It warns that the group wants to accompany mass protest with “law-breaking – leading eventually to the breakdown of democracy and the state”.
There are two problems here.
The first is that many of Policy Exchange’s seemingly shocking discoveries are in fact descriptions of what Extinction Rebellion has already made publicly known.
One of its tactics is mass civil disobedience. The group is open about that. And with the word “rebellion” in its name, it is clearly a subversive, unconventional group working outside of the normal state structures.
Its activists relish causing disruption – while writing this piece, for example, I received a triumphant press release from them about causing “Motorway Madness” in Bristol, on day three of their “Summer Uprising”. The group celebrates these disturbances and accompanying arrests, viewing them through the same lens as the tactics used by the suffragettes and civil rights movements.

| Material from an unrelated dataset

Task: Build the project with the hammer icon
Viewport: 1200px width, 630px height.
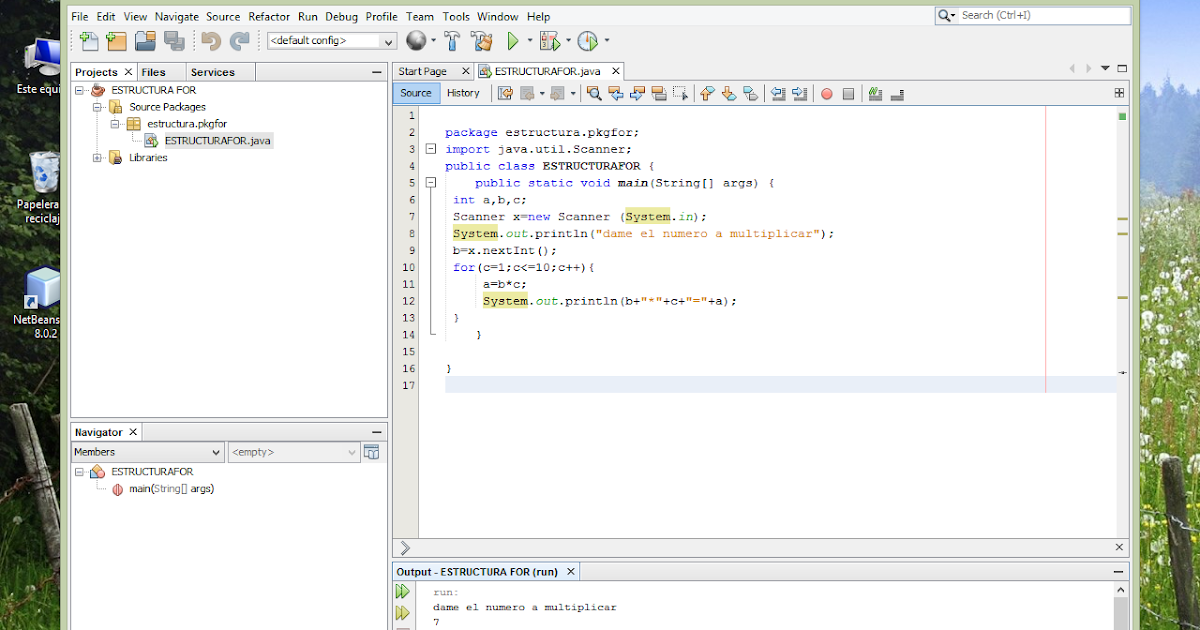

“If we are to have any chance of leaving a liveable planet for the next generation, the existing system needs to change and Extinction Rebellion is determined about its aim to make that happen by whatever non-violent means necessary,” the group states in response to Policy Exchange’s report.
The second problem is that the Policy Exchange paper is part of a longstanding pattern of think tanks weaving a web of policy and lobbying against climate change activism. In that regard, it’s not particularly new.

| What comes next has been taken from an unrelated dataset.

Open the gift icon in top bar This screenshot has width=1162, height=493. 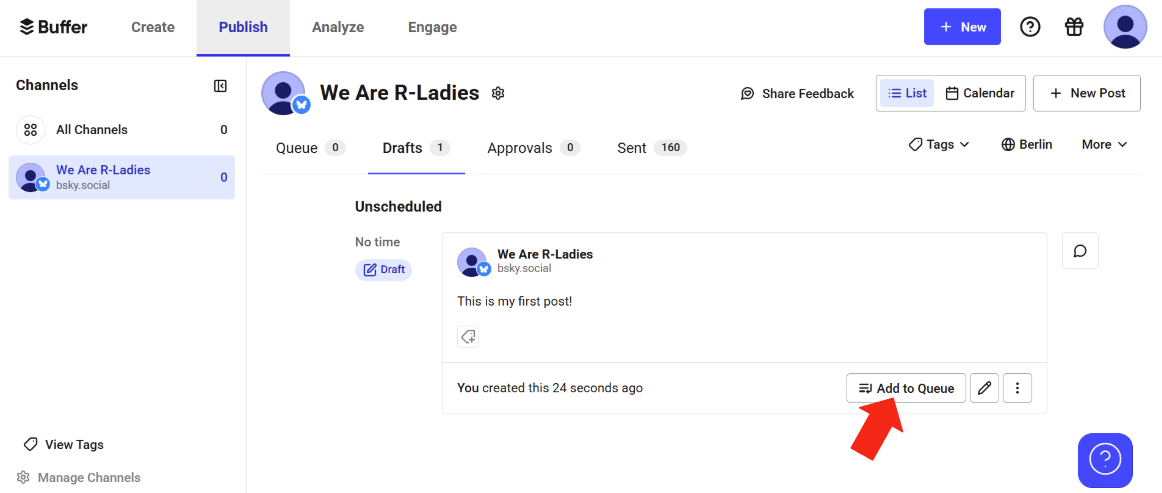tap(1074, 27)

“The large number of think tanks and think tank networks involved in climate change policy scepticism can be considered central” to the battle over the climate change policy agenda, writes the political scientist Dr Dieter Plehwe in a 2014 paper, “Think tank networks and the knowledge–interest nexus: the case of climate change”.

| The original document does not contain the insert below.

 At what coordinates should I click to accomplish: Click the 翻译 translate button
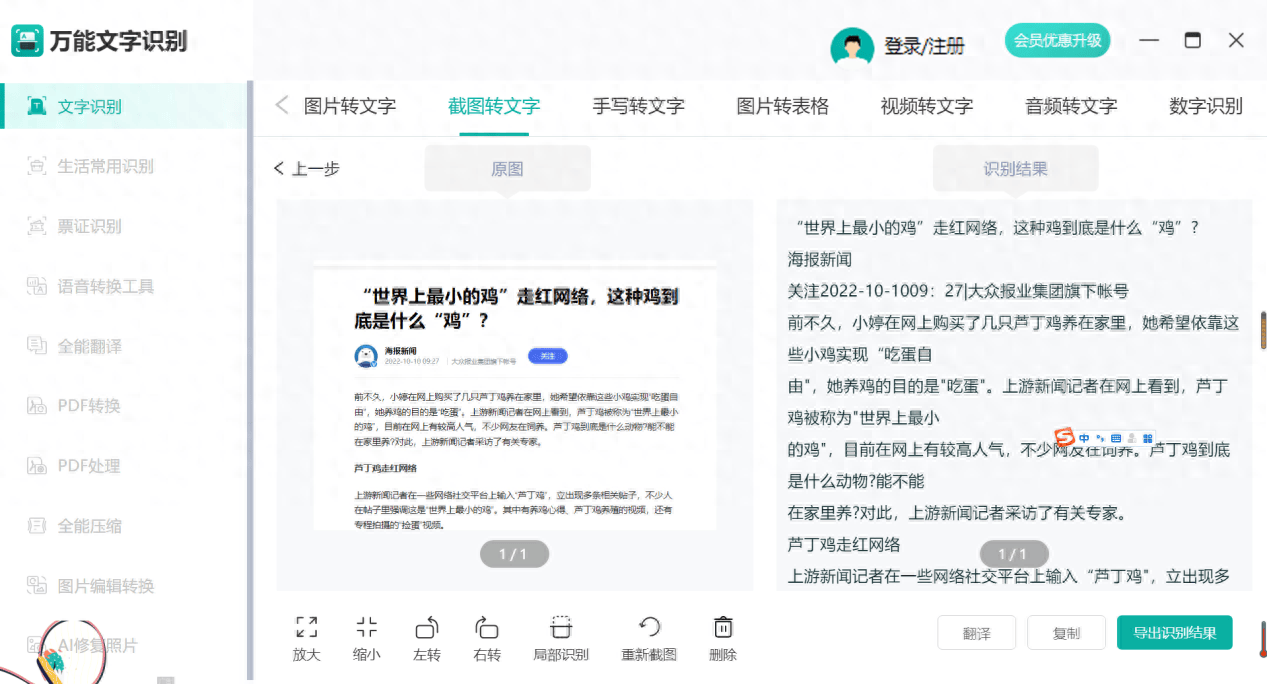(976, 633)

“The combination of powerful expert, consulting and lobby/advocacy capacities that rely on organised think tank infrastructures implies a growing need for closer attention to think tank models in public policy analysis.”
There’s nothing new in an establishment rattled by a protest group. But it will become increasingly difficult to continue branding climate change activists “extreme” when their cause is becoming ever more mainstream.